Vale Q1 earnings lower as iron-ore prices sag
TORONTO (miningweekly.com) – Brazil-based iron-ore giant Vale on Wednesday said that net income attributable to shareholders for the first quarter fell 19% to $2.52-billion, or $0.49 a share, compared with $3.1-billion, or $0.60 a share a year earlier.
The reason for the decline was mainly attributable to a slowdown in the Chinese economy, which buys more than two-thirds of the world’s iron-ore output, being responsible for a significant drop in the iron-ore price this year.
For the three months ended March 31, Vale reported net operating revenues of $9.5-billion, below analyst expectations of $11.23-billion. A group of 12 Wall Street analysts had also expected earnings of $0.54 per share.
Vale, the world’s largest iron-ore producer, and also a source of significant volumes of copper and coal, reported that iron-ore output reached 71.1-million tonnes, the best performance for a first quarter since 2008, and registering record nickel output of 67 500 t and coal production of 1.8-million tonnes.
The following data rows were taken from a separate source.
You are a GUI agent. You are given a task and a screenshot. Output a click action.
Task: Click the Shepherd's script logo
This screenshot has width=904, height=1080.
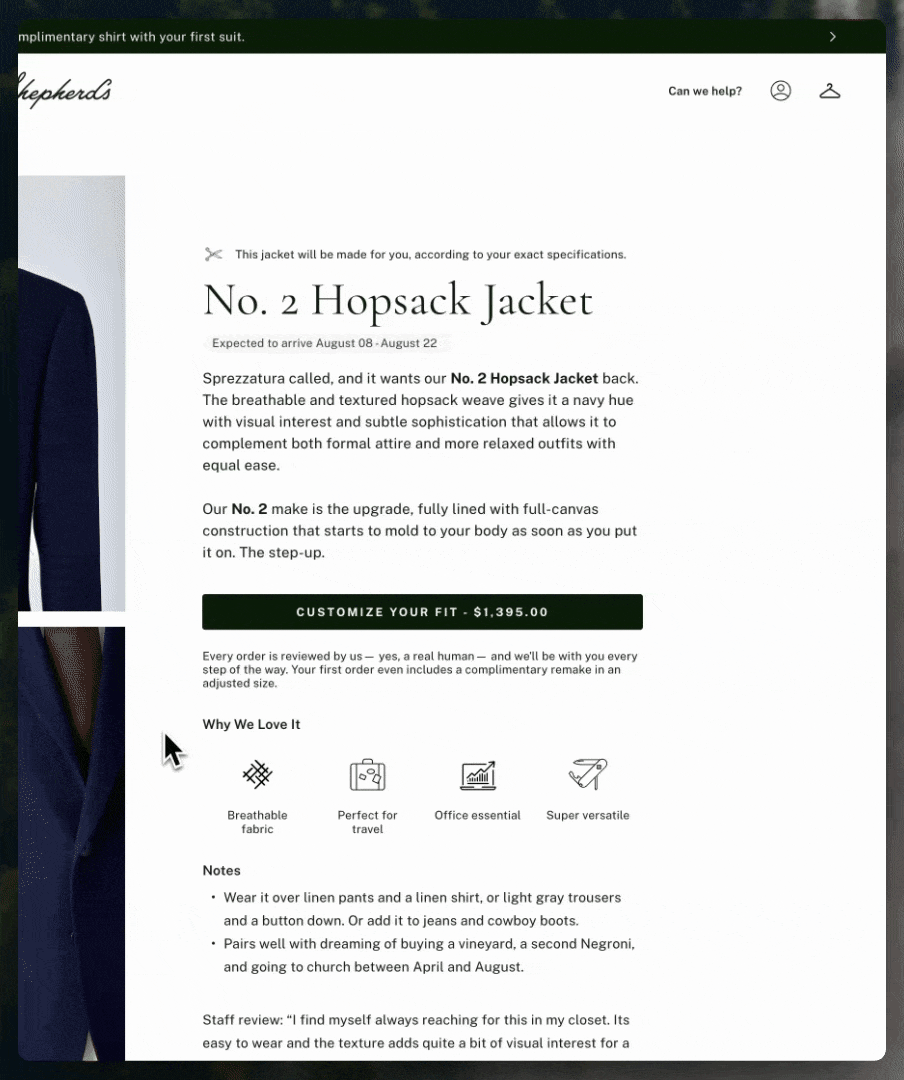[x=65, y=91]
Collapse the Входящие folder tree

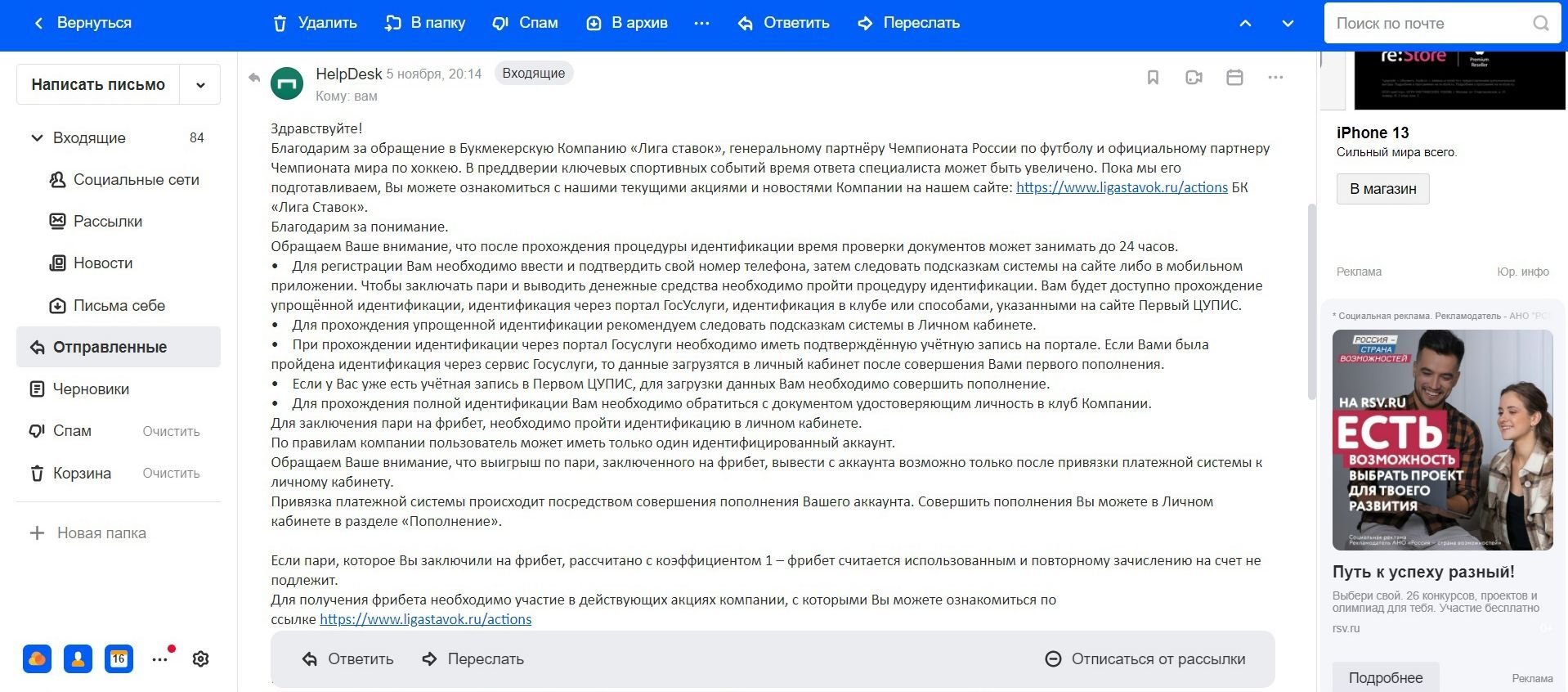pos(37,138)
However, Vale noted that despite the strong production for the period in most of its business segments, iron-ore sales volumes were below potential as the company positioned about three-million tonnes of the total output along the supply chain to support greater operational flexibility and expected stronger sales volumes in the coming quarters.
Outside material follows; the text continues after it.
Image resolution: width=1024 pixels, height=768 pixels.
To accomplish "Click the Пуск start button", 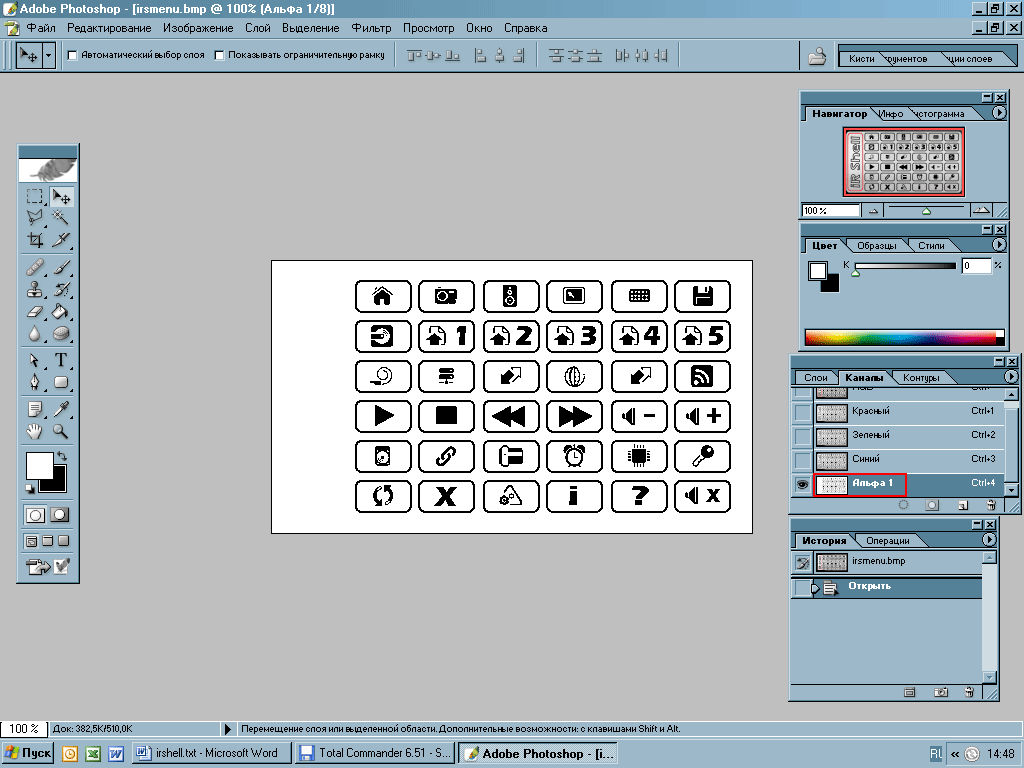I will (29, 753).
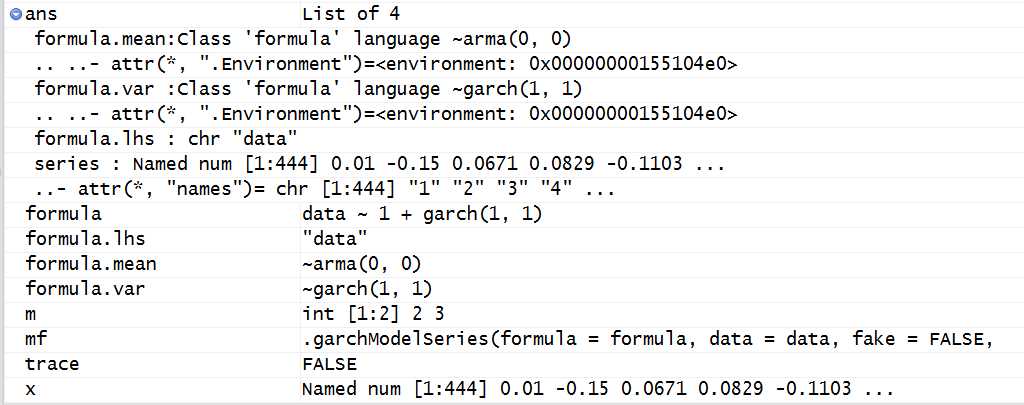This screenshot has width=1024, height=405.
Task: Select the mf variable row
Action: point(512,339)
Vale reported $14.2/t fall in the iron-ore price index (IODEX) and a $9.5/t impact from adjustments on iron-ore provisional prices negatively impacted the first-quarter adjusted earnings before interest, taxes, depreciation, and amortisation (Ebitda) in comparison with the previous quarter. Ebitda fell 22% to $4.06-billion.
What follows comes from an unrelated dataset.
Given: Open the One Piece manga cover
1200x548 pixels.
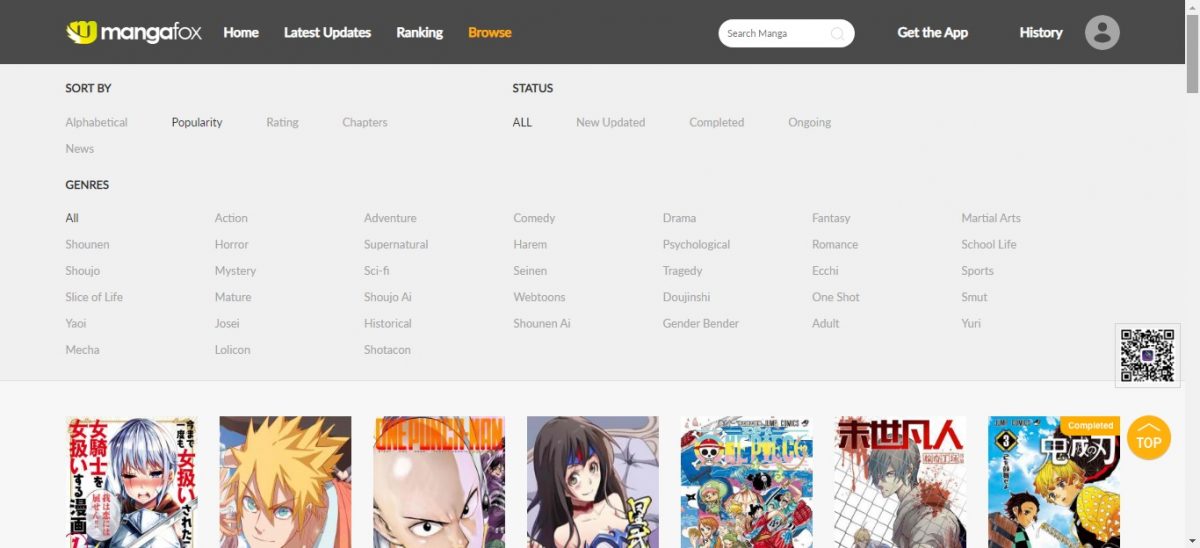Looking at the screenshot, I should coord(746,481).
However, despite the sharp decrease in the IODEX, pellet premiums held up firmly, contributing to support realised pellet prices at $ 147.31/t, showing a decrease of only $2.86/t from the fourth quarter.
Vale’s capital expenditures amounted to $2.59-billion in the quarter. It also reduced its net debt by $1.3-billion to $23.16-billion.
The miner’s NYSE-listed stock on Wednesday traded 1.91% lower at $13.10 apiece.